# Start of DATA SECTION

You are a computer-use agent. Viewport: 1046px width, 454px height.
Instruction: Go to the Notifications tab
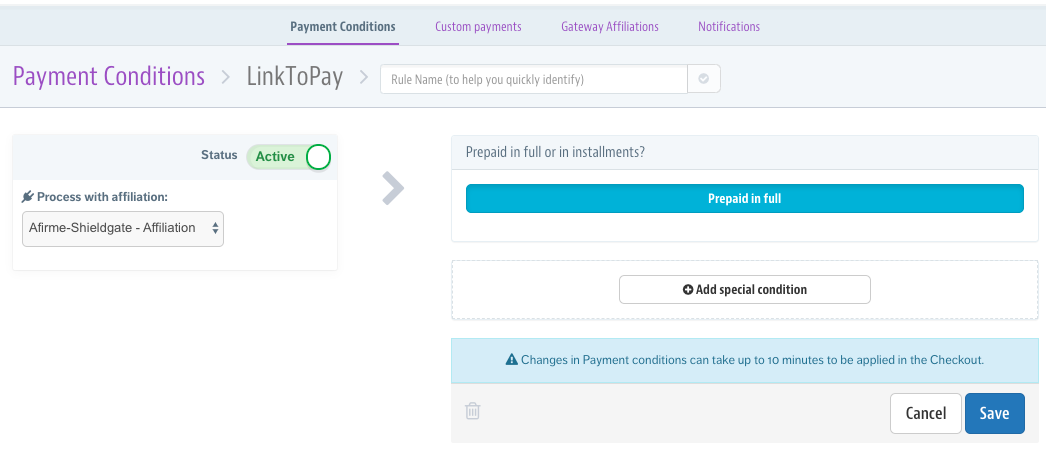pyautogui.click(x=729, y=27)
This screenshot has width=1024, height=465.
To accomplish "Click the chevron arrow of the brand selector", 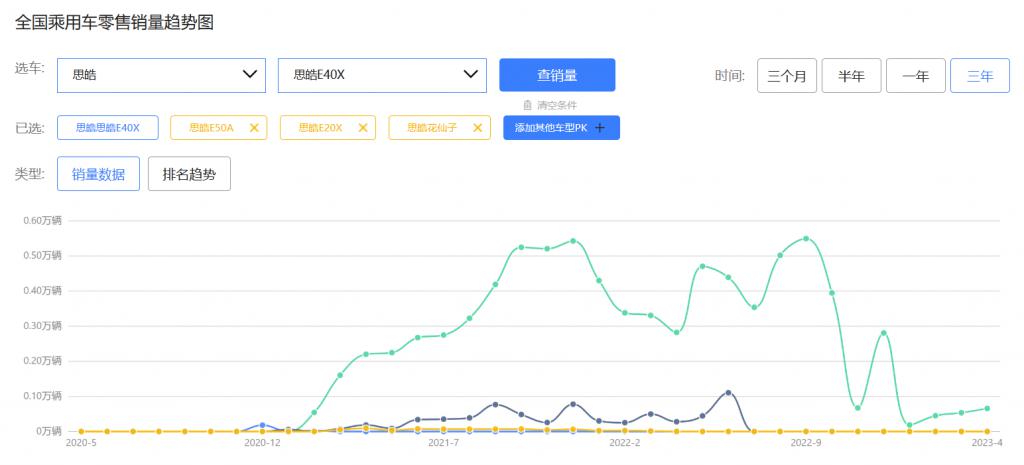I will point(250,75).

# End of DATA SECTION

EXERCISE PROMPT: Count the lines of the data above that contain the string "height". Reply with the number alone.

TASK OUTPUT: 2